A recent report by the STR Group showed that revenue per available room (RevPAR), the key hotel industry performance metric in Nigeria, as well as other top tourism destination in Africa, has grown for 87 consecutive months amid a period of low supply growth and strong demand.
According to STR director Thomas Emanuel, in his presentation at the recently-concluded Africa Hotel Investment Forum in Addis Ababa, Ethiopia, Monday, using a 12-month moving average and U.S. dollar constant currency to remove the impact of currency fluctuations, Africa’s RevPAR was up 6.4 per cent to US$67.10 as of August 2019. Average daily rate (ADR), up 3.3 per cent, has had more of an impact on that growth than occupancy (+2.9).

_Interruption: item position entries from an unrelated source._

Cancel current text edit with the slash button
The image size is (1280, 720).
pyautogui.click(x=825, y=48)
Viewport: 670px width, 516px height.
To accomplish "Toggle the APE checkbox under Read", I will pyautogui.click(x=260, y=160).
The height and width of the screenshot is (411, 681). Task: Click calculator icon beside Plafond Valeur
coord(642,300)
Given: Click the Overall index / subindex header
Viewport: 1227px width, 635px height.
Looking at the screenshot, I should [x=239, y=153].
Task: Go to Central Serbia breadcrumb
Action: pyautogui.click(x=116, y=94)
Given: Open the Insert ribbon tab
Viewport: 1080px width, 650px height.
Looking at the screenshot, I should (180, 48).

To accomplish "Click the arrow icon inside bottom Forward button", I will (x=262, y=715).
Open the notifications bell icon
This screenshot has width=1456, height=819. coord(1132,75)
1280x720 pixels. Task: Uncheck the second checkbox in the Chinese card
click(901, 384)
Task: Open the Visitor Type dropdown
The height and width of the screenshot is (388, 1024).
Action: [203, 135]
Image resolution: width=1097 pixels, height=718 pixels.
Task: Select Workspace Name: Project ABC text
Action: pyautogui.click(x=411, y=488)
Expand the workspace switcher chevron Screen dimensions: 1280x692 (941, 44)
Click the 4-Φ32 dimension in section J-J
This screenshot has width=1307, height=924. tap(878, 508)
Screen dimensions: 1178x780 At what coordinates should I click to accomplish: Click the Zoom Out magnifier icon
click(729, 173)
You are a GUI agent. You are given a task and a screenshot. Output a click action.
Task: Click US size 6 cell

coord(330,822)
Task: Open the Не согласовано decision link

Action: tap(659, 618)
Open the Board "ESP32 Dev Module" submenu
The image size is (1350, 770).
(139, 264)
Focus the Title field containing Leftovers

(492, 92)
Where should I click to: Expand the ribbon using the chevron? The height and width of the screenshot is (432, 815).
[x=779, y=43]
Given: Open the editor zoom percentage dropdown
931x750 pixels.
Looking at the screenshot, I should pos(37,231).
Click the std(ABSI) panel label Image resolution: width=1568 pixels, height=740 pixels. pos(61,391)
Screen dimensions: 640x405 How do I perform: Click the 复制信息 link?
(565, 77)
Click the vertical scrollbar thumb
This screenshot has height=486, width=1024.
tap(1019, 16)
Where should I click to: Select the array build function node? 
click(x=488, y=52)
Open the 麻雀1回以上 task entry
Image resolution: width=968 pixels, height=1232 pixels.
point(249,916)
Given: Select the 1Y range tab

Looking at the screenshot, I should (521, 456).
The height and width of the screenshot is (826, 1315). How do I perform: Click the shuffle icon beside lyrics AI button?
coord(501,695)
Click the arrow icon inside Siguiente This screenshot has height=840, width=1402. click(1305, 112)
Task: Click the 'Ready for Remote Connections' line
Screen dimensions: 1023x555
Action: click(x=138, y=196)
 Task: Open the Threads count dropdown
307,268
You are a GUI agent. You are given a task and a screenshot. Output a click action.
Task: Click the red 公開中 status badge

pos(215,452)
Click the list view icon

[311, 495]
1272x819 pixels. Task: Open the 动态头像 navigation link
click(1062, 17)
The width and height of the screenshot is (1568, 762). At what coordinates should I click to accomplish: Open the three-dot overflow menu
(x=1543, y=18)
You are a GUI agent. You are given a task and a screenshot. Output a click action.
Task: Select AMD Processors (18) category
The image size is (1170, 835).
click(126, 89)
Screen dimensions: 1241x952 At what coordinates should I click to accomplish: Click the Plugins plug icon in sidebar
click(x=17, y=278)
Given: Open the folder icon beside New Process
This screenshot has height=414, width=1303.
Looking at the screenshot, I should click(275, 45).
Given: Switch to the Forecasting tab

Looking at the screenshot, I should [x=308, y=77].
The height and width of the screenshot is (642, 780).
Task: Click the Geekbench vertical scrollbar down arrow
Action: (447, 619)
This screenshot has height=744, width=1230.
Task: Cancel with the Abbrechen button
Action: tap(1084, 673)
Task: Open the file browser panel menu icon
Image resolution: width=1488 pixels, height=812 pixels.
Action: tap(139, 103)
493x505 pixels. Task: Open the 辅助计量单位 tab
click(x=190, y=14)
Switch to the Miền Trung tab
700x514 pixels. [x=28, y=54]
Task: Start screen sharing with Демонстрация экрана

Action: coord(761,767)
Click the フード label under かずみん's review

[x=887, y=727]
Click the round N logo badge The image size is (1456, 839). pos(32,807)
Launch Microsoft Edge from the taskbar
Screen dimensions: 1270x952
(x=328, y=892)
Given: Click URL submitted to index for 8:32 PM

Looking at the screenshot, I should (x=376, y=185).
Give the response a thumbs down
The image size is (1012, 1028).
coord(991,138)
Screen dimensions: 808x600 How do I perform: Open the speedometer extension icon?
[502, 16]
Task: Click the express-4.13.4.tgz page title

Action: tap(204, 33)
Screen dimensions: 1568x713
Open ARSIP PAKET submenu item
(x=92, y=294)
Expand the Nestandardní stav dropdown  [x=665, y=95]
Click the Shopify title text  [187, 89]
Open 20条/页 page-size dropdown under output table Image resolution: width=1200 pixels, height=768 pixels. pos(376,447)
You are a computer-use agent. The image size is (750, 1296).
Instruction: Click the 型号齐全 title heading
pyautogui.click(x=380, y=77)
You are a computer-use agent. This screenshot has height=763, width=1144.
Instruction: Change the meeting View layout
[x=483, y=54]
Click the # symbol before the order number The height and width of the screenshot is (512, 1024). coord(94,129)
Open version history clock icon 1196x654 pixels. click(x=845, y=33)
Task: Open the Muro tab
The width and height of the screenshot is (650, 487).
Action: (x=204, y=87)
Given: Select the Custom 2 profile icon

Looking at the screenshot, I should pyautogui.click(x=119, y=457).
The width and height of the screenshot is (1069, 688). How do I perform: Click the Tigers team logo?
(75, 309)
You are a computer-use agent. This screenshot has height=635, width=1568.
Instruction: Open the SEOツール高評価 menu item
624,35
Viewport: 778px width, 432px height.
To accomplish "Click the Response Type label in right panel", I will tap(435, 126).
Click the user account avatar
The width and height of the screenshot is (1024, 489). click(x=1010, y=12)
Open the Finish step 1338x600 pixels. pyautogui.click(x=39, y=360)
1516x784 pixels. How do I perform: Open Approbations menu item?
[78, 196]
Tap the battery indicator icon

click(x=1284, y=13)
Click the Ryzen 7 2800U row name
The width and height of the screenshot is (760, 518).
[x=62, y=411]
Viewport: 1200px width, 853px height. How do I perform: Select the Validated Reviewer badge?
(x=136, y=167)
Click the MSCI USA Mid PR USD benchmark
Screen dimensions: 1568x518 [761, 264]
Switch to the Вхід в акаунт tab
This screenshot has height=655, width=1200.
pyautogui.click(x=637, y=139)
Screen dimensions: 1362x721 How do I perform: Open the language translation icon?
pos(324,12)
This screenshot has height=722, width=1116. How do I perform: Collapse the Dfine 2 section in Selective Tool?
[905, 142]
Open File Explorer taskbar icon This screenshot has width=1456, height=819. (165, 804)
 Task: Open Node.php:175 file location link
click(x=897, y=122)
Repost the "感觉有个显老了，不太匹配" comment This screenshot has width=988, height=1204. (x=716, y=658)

“Africa has shown one of the better supply and demand balances on a global level. The continent’s industry continues to expand alongside rapidly developing economies and infrastructure, so there is definite investment opportunity even though finding the right opportunity is challenging. The prospects of greater supply growth as well as political and economic instability can also create difficult situations for the region’s hotel industry moving forward,” Emanuel said.
Other highlights from Emanuel’s presentation include that: Despite its massive geographical area, Africa has just roughly 5,000 hotels with only four countries in Africa offering more than 50,000 rooms, which include; Egypt, Morocco, Tunisia and South Africa.
Denja, therefore, used the opportunity of the media tour to woo investors into the project, explaining that good ROI is awaits them.